Aku mengangguk lalu lanjut mengerjakan tugas Matematika.

"Eh kata lu di bagian sini diapain?" tanyaku sambil menyenggol Michelle tanpa menatapnya.

"Bagian mana?" Michelle mendekat. "Oh, situ. Kata Brigitte dikali silang dulu, baru pakai rumus."

"Oh, oke," kataku, lalu lanjut mengerjakan.

"Terus kalian rekamannya kapan? Katanya baru selesai nulis ulang liriknya," kata Michelle.

"Hari ini rencananya, tapi tergantung anak-anak seminari ke perpus atau nggak," kataku sambil tetap menulis. "124 kali 12- ah bangke, coba ada kalkulator."

"Pakai HP lu kan bisa," kata Michelle. "Terus kalau mereka ke sini lu mau seret Jeremy, gitu?"

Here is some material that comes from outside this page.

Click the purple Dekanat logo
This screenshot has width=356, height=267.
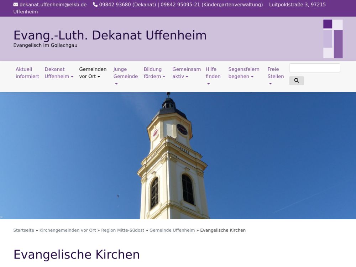333,39
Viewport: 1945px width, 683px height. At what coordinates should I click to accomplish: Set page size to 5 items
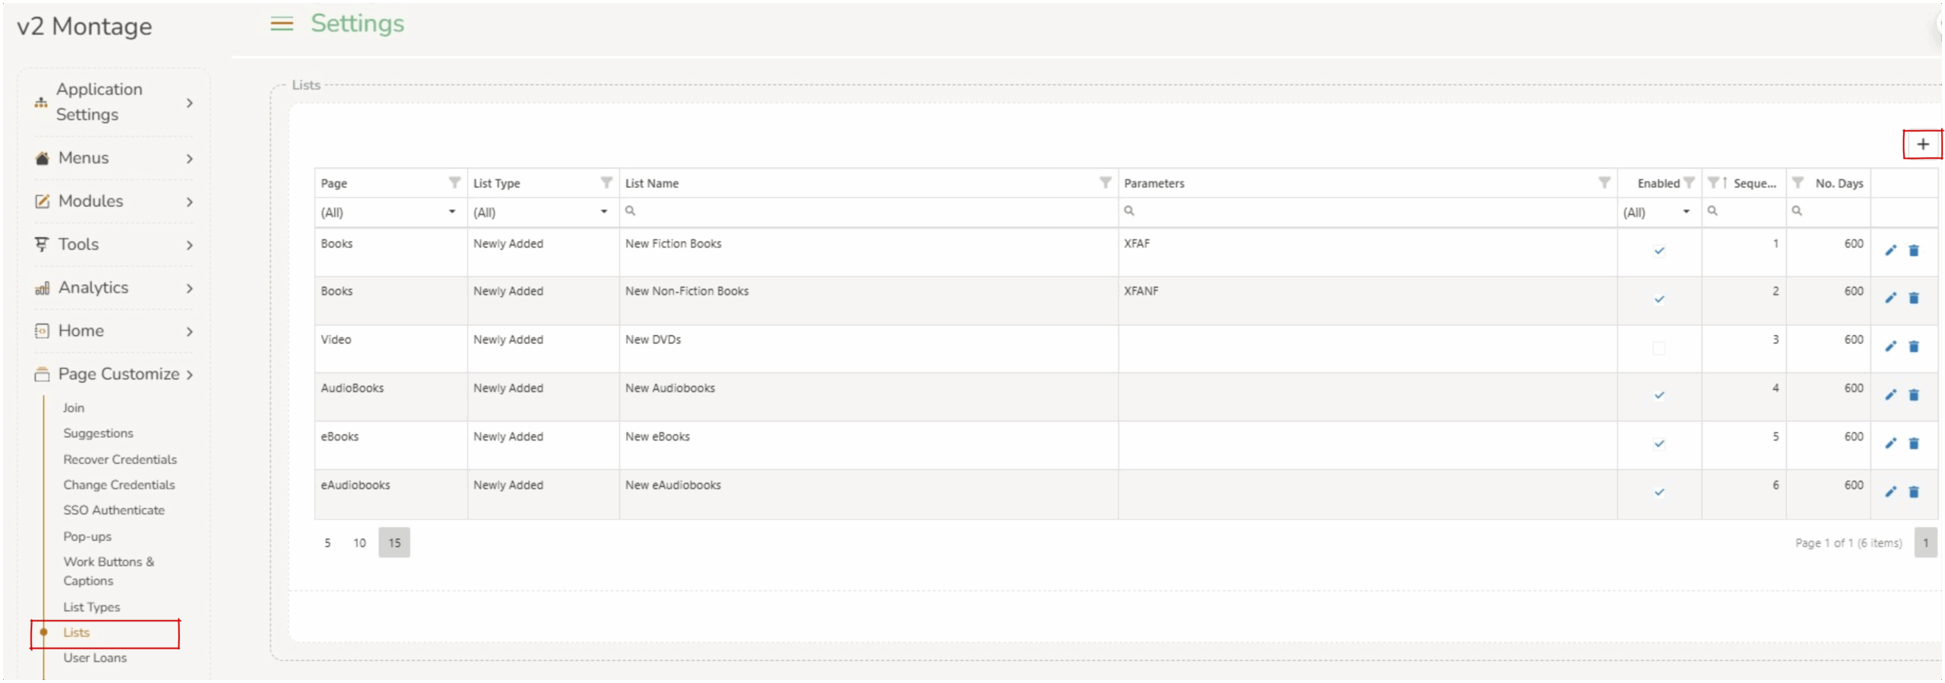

"Iya," kataku sambil merogoh kantong dan mengeluarkan ponsel. Setelah membuka aplikasi kalkulator, aku menghitung permasalahan yang tengah kukerjakan.

"Susah kali."

"Pasti ada caranya."

"Kalau ketahuan guru yang lagi ngajar gimana?"

"Nggak akan."

"Kok lu yakin banget?"

"Karena gua pernah menyelundup. Ssst, gua lagi serius."

"Eh iya, maaf," kata Michelle.

Tak kudengar lagi pertanyaan-pertanyaan darinya. Setelah menyelesaikan soal itu, aku meletakkan pulpen dengan perasaan puas.

"Akhirnya selesai," kataku.

"Tungguin kenapa," kata Michelle yang masih berkutat dengan pulpen dan kertasnya. "Lihat punya lu aja, deh."

"Nih." Aku menggeser kertasku mendekatinya. Setelah Michelle selesai menyalin milikku, aku kembali menariknya.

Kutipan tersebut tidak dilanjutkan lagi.